I hope Richard sent it" said Ada, "but you see the sort of report that is continually before Mr. White--not that I think he believes half, or is satisfied--with the Stebbings."

"I am sure he is not with Frank Stebbing," said Jane. "I do think and hope that he is only holding off in order to judge; and I think your coming may have a great effect upon him, Jasper."

The Rotherwoods had requested Sir Jasper to use their apartments at the hotel, and he went thither to dress, being received, as he said, by little Lady Phyllis with much grace and simplicity.

The evening pa.s.sed brightly, and when the children were gone to bed, their father said rather anxiously that he feared the aunts had had a troublesome charge hastily thrust on them.

"We enjoyed it very much," said Adeline politely.

"We were thankful to have a chance of knowing the young people," added Jane. "I am only glad you did not come home at Christmas, when I was not happy about the two girls."

"Yes, Valetta got into trouble and wrote a piteous little letter of confession about copying."

"Yes, but you need not be uneasy about that; it was one of those lapses that teach women without any serious loss. She did not know what she was about, and she told no falsehoods; indeed, each one of your children has been perfectly truthful throughout."

"That is the great point, after all. Lilias could hardly fail to make her children true."

"Fergus is really an excellent little boy, and Gillian--poor Gillian--I think she really did want more experience, and was only too innocent."

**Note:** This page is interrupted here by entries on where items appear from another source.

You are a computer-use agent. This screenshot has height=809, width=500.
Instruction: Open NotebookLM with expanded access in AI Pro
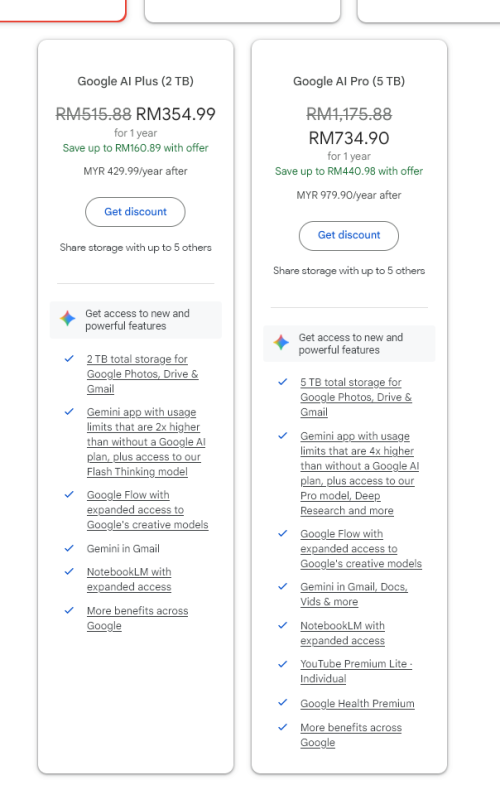[343, 633]
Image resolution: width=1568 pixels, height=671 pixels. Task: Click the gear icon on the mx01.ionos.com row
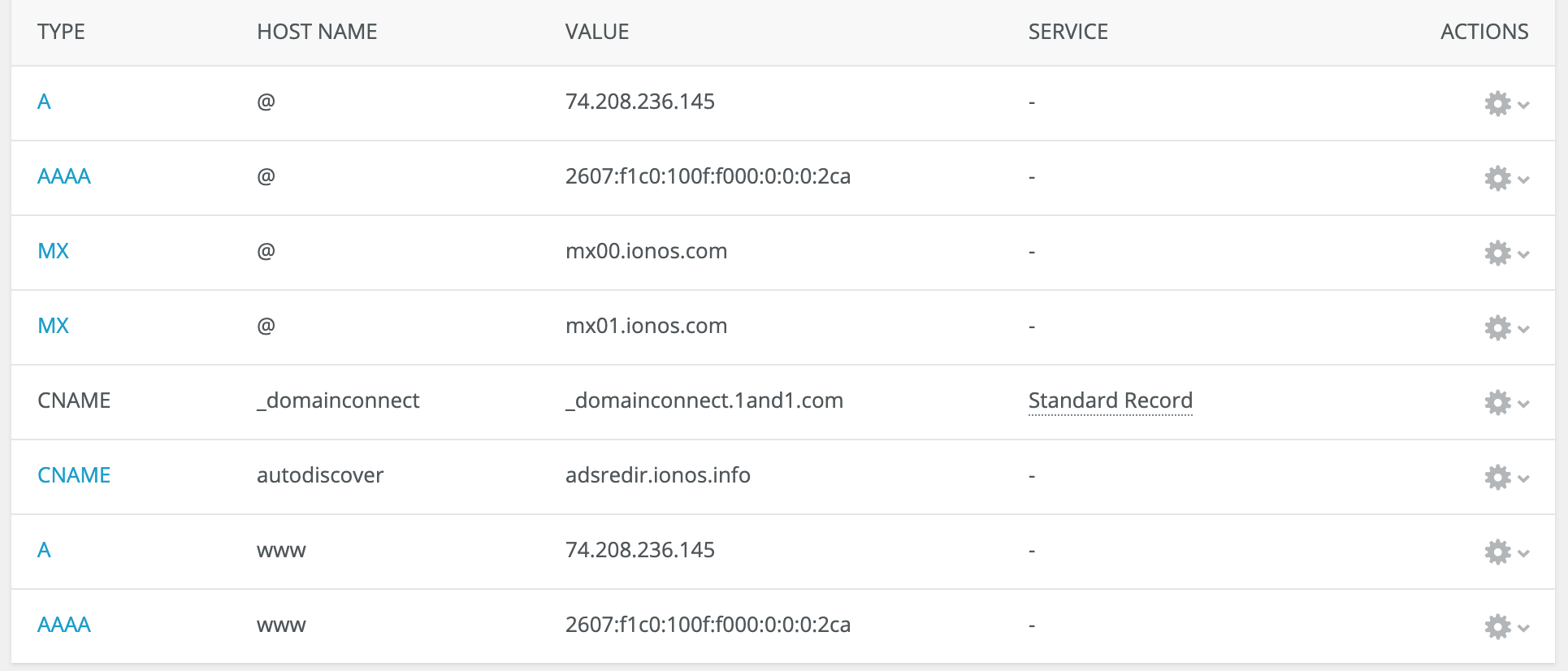click(x=1497, y=327)
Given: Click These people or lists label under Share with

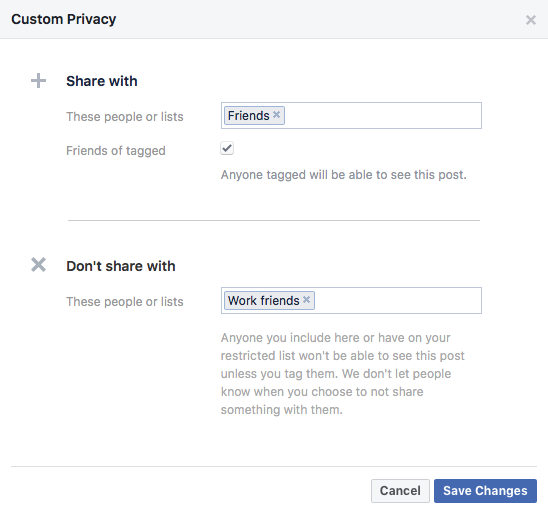Looking at the screenshot, I should [x=125, y=117].
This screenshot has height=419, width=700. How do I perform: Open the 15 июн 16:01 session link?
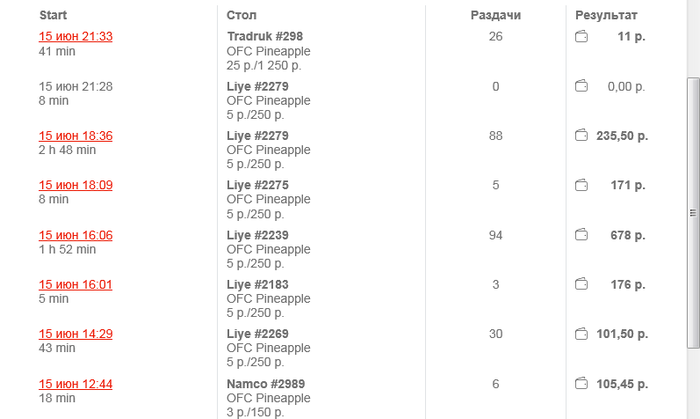click(75, 285)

"That is what you really think," said the father anxiously.

"Yes, I do," said Jane. "If she had been a fast girl, she would have been on her guard against the awkward situation, and have kept out of this mess; but very likely would have run into a worse one."

"I do not think that her elder sisters would have done like her."

"Perhaps not; but they were living in your regimental world at the age when her schoolroom life was going on. I think you have every reason to be satisfied with her tone of mind. As you said of the boy, a person may commit an imprudence without being imprudent."